| What you have to do |
Convert every line of the records below into a JSON list of strings, with one string per line and blank lines omitted.

Unprocessed records
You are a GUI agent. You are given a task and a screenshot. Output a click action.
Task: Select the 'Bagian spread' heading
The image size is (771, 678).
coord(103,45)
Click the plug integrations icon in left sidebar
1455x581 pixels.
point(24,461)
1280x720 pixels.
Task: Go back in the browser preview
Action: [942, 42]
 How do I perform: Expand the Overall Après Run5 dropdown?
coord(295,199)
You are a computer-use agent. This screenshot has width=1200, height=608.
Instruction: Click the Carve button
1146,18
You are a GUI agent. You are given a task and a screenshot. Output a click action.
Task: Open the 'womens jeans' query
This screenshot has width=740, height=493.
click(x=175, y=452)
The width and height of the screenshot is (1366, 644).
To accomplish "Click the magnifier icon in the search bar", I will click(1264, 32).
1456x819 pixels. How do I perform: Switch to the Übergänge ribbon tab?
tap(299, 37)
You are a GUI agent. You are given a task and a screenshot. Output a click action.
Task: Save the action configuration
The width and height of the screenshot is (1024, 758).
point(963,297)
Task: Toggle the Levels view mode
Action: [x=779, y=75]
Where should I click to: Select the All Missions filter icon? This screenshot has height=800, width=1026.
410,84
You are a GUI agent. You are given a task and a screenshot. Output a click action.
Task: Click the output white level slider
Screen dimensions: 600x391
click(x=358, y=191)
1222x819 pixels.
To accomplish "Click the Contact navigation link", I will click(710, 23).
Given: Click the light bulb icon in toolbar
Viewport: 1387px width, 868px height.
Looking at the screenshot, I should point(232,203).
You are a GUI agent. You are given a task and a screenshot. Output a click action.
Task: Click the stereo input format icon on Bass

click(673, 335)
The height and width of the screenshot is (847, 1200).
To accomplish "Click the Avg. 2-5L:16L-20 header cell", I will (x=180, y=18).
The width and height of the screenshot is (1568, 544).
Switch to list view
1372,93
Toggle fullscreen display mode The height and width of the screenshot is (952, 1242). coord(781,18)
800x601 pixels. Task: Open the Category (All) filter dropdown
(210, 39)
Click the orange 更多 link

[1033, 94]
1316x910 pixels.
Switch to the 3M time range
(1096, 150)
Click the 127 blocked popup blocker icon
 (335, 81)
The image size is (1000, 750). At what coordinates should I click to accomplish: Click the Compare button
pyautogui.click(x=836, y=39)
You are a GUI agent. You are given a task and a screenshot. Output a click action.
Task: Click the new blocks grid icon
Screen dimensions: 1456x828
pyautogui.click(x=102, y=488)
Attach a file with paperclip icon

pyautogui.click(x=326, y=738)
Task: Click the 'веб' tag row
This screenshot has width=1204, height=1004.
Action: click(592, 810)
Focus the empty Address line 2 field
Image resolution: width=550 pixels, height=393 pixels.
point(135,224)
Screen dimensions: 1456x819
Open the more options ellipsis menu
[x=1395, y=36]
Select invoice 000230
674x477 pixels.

| In response |
[
  "You are a GUI agent. You are given a task and a screenshot. Output a click action.",
  "Task: Select the 'Bagian spread' heading",
  "The image size is (771, 678).",
  "coord(103,45)",
  "Click the plug integrations icon in left sidebar",
  "1455x581 pixels.",
  "point(24,461)",
  "1280x720 pixels.",
  "Task: Go back in the browser preview",
  "Action: [942, 42]",
  " How do I perform: Expand the Overall Après Run5 dropdown?",
  "coord(295,199)",
  "You are a computer-use agent. This screenshot has width=1200, height=608.",
  "Instruction: Click the Carve button",
  "1146,18",
  "You are a GUI agent. You are given a task and a screenshot. Output a click action.",
  "Task: Open the 'womens jeans' query",
  "This screenshot has width=740, height=493.",
  "click(x=175, y=452)",
  "The width and height of the screenshot is (1366, 644).",
  "To accomplish \"Click the magnifier icon in the search bar\", I will click(1264, 32).",
  "1456x819 pixels. How do I perform: Switch to the Übergänge ribbon tab?",
  "tap(299, 37)",
  "You are a GUI agent. You are given a task and a screenshot. Output a click action.",
  "Task: Save the action configuration",
  "The width and height of the screenshot is (1024, 758).",
  "point(963,297)",
  "Task: Toggle the Levels view mode",
  "Action: [x=779, y=75]",
  "Where should I click to: Select the All Missions filter icon? This screenshot has height=800, width=1026.",
  "410,84",
  "You are a GUI agent. You are given a task and a screenshot. Output a click action.",
  "Task: Click the output white level slider",
  "Screen dimensions: 600x391",
  "click(x=358, y=191)",
  "1222x819 pixels.",
  "To accomplish \"Click the Contact navigation link\", I will click(710, 23).",
  "Given: Click the light bulb icon in toolbar",
  "Viewport: 1387px width, 868px height.",
  "Looking at the screenshot, I should point(232,203).",
  "You are a GUI agent. You are given a task and a screenshot. Output a click action.",
  "Task: Click the stereo input format icon on Bass",
  "click(673, 335)",
  "The height and width of the screenshot is (847, 1200).",
  "To accomplish \"Click the Avg. 2-5L:16L-20 header cell\", I will (x=180, y=18).",
  "The width and height of the screenshot is (1568, 544).",
  "Switch to list view",
  "1372,93",
  "Toggle fullscreen display mode The height and width of the screenshot is (952, 1242). coord(781,18)",
  "800x601 pixels. Task: Open the Category (All) filter dropdown",
  "(210, 39)",
  "Click the orange 更多 link",
  "[1033, 94]",
  "1316x910 pixels.",
  "Switch to the 3M time range",
  "(1096, 150)",
  "Click the 127 blocked popup blocker icon",
  " (335, 81)",
  "The image size is (1000, 750). At what coordinates should I click to accomplish: Click the Compare button",
  "pyautogui.click(x=836, y=39)",
  "You are a GUI agent. You are given a task and a screenshot. Output a click action.",
  "Task: Click the new blocks grid icon",
  "Screen dimensions: 1456x828",
  "pyautogui.click(x=102, y=488)",
  "Attach a file with paperclip icon",
  "pyautogui.click(x=326, y=738)",
  "Task: Click the 'веб' tag row",
  "This screenshot has width=1204, height=1004.",
  "Action: click(592, 810)",
  "Focus the empty Address line 2 field",
  "Image resolution: width=550 pixels, height=393 pixels.",
  "point(135,224)",
  "Screen dimensions: 1456x819",
  "Open the more options ellipsis menu",
  "[x=1395, y=36]",
  "Select invoice 000230",
  "674x477 pixels."
]